When foresters saw the flagging leaves on old oaks in Richfield's Augsburg Park last year, they thought they were seeing a disease called oak wilt. It was only when they sent a sample to a lab at the University of Minnesota that they discovered something else was killing the trees:
The two-lined chestnut borer, an insect that is native to Minnesota.
Normally an irritant that's shrugged off by healthy trees, it can be as deadly to stressed oaks as emerald ash borer is to ash trees. After several dry summers, there are a lot of stressed oaks in the metro area, said U of M entomologist Jeff Hahn.
"Talking with colleagues in the landscape industry, I know incidents of two-lined chestnut borer have gone up," he said. "We're getting more reports of oak trees in trouble and more oak trees dying.
"I pin it on the dry weather we've had the last few years. Oaks are more vulnerable."
Unless it rains more frequently, two-lined chestnut borer will probably kill more oaks in Minnesota, Hahn said.

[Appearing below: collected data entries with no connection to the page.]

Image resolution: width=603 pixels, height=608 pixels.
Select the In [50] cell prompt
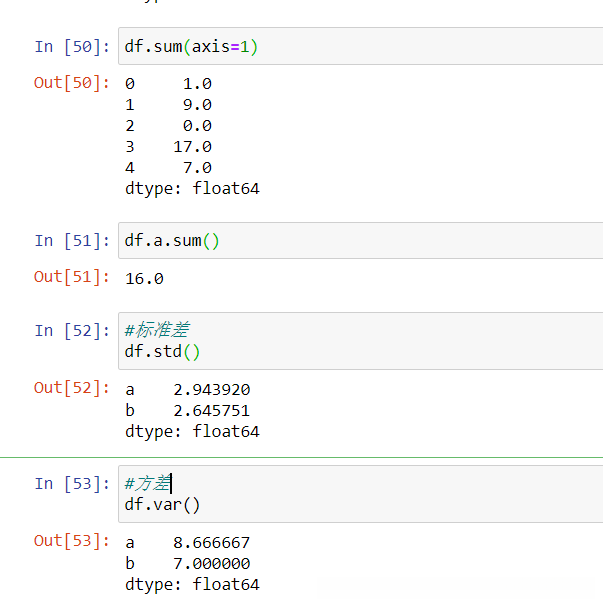tap(72, 47)
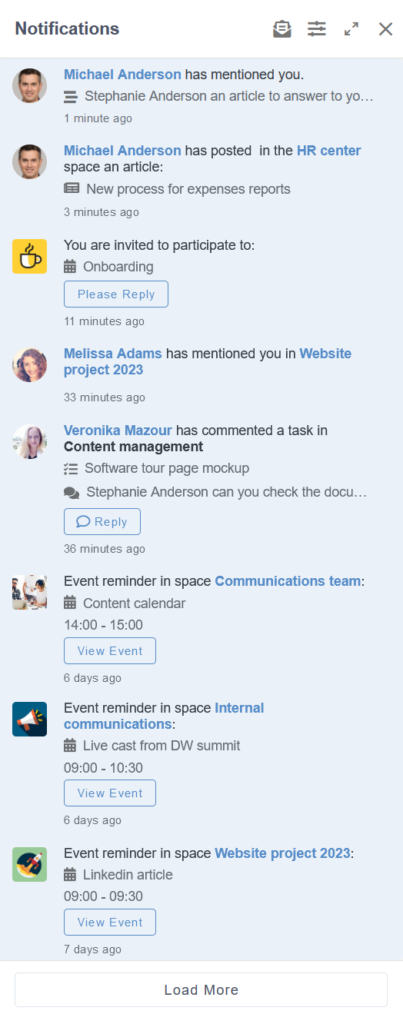
Task: View Event for Linkedin article
Action: click(x=110, y=922)
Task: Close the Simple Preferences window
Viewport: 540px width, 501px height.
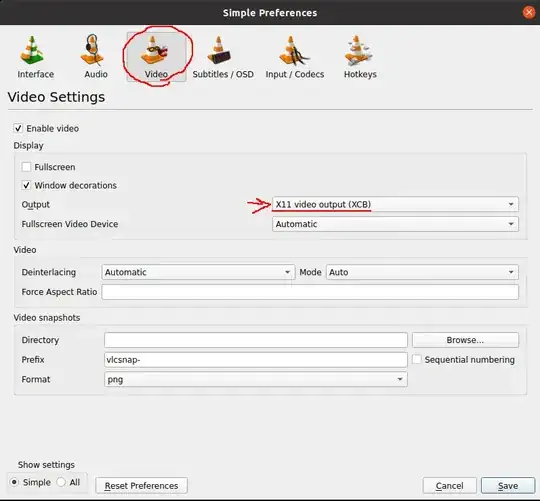Action: (x=529, y=12)
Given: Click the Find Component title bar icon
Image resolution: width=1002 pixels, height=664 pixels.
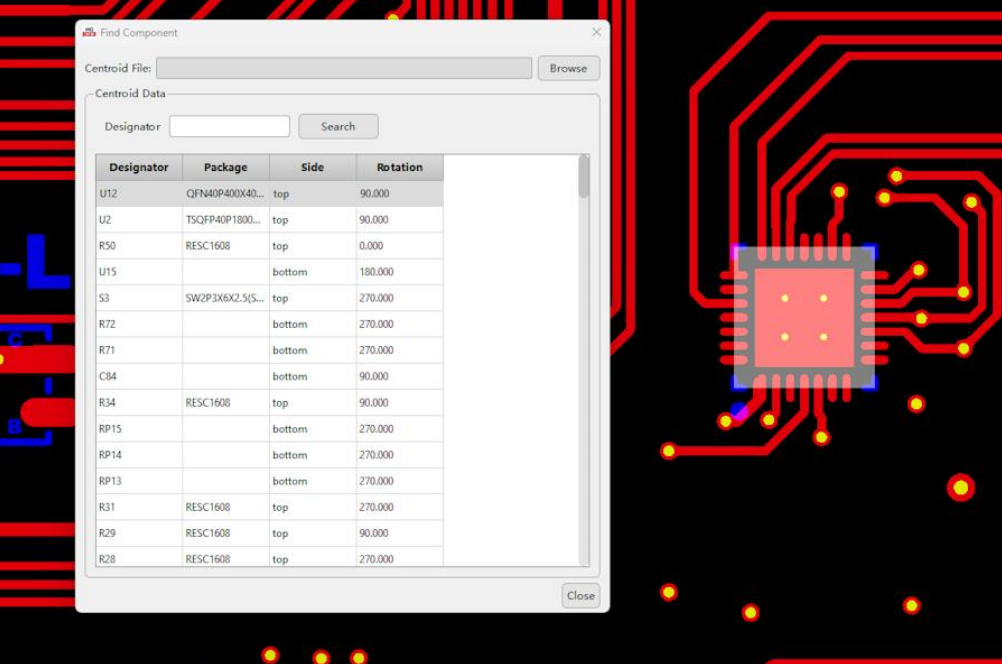Looking at the screenshot, I should [89, 32].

In sheer numbers, the effect would not match that of emerald ash borer. Black ash is the fifth-most common tree in Minnesota, according to the Department of Natural Resources (DNR), while oak isn't even in the top ten.
But mature oaks often dominate residential landscapes with a majesty and impact that even big ash trees can't match, so the effect in the Twin Cities area could be significant.